Many people think they need to feel deprived in order to be healthy and lose weight. They resort to counting calories and even give up some of their favorite foods. The problem is, this creates an unhealthy relationship with food. When you restrict foods or live with guilt, saying things like “I really shouldn’t eat ice cream or pizza,” you create a lot of unnecessary stress that negatively impacts your health.
Instead of taking this torturous approach to eating, learn how to nourish your body with nutrients and you’ll discover that healthy eating can, and should, taste delicious. Start with a healthy nutrition foundation by choosing natural, whole foods over man-made, processed products. Find healthier alternatives when you can or plan it as your weekly “cheat” meal when you can’t.
12 Smart Food Swaps
Incorporate a Smart Food Swap every few days so it doesn’t feel like you’re making any drastic changes. Before you know it, each one of these healthier alternatives will become part of your daily diet.
1. Table Salt —> Sea Salt
Unrefined sea salt contains 84 minerals and trace elements as nature intended, not just sodium and chloride with aluminum anti-caking agents, bleach and other harmful additives. High quality sea salt, such as Celtic or Himalayan, has the opposite effect of table salt and supports overall health.
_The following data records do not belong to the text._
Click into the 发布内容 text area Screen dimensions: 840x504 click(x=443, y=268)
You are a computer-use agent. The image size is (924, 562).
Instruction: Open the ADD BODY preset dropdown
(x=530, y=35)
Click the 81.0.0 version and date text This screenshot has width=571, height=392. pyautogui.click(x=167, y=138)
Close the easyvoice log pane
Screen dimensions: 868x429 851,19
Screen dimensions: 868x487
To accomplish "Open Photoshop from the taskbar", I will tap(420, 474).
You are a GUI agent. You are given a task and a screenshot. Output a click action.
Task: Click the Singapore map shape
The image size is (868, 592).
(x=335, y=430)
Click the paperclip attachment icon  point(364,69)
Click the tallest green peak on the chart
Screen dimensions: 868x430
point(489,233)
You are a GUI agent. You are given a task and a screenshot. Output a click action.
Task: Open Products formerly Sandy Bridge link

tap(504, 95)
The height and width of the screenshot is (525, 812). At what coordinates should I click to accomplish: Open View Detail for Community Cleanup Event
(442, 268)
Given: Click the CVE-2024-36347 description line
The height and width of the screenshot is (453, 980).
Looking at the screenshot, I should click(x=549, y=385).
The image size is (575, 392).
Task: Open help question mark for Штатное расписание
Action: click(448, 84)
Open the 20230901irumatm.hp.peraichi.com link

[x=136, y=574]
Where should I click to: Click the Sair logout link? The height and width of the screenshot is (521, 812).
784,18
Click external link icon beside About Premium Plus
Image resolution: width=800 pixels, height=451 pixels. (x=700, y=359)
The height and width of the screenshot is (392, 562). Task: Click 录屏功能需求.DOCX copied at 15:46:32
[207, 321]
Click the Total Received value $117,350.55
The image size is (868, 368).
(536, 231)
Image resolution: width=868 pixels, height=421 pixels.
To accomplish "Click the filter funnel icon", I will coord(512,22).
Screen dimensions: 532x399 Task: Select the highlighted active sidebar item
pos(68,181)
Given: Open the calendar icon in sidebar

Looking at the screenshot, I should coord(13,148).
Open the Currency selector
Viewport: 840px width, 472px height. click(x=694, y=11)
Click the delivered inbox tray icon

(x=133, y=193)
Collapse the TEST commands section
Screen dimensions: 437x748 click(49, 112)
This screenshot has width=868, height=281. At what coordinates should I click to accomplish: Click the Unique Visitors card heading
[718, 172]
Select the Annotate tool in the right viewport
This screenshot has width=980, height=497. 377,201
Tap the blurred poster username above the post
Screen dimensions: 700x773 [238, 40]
2. Caffeine Concoctions & Energy Drinks —> Organic Green Tea
Green tea provides a smooth caffeine kick loaded with fat-burning catechins and brain-boosting L-theanine. Organic coffee is also a good antioxidant-rich option. Packed with vitamin B12, Moringa herbal tea gives a great caffeine-free energy boost.
3. Refined Sugars & Artificial Sweeteners —> Organic Cinnamon & Stevia
Sweeten with success by using the spice cinnamon and the herb stevia. Beneficial for lowering blood sugar, cinnamon can reduce a meal’s Glycemic Index by 29 percent! Organic 100 percent pure Stevia is also excellent for blood sugar as it contains zero sugars or toxic ingredients.
4. Milk —> Coconut Milk
A healthy dairy-free alternative, coconut milk is an excellent source of immune-supporting lauric acid and metabolism-boosting medium chain fatty acids that support fat-burning and overall health. Make it fresh at home or look for full-fat, plain canned coconut milk with minimal ingredients.
5. Yogurt —> Kefir
This fermented milk is a drinkable version of yogurt, but is actually a much better source of probiotics. Yogurt only has about 2-5 strains of beneficial bacteria, which only temporarily impact your gut health. In contrast, kefir has about 30 strains of beneficial bacteria and yeast that work together to repopulate the good flora in your gut, while destroying bad flora and harmful yeasts.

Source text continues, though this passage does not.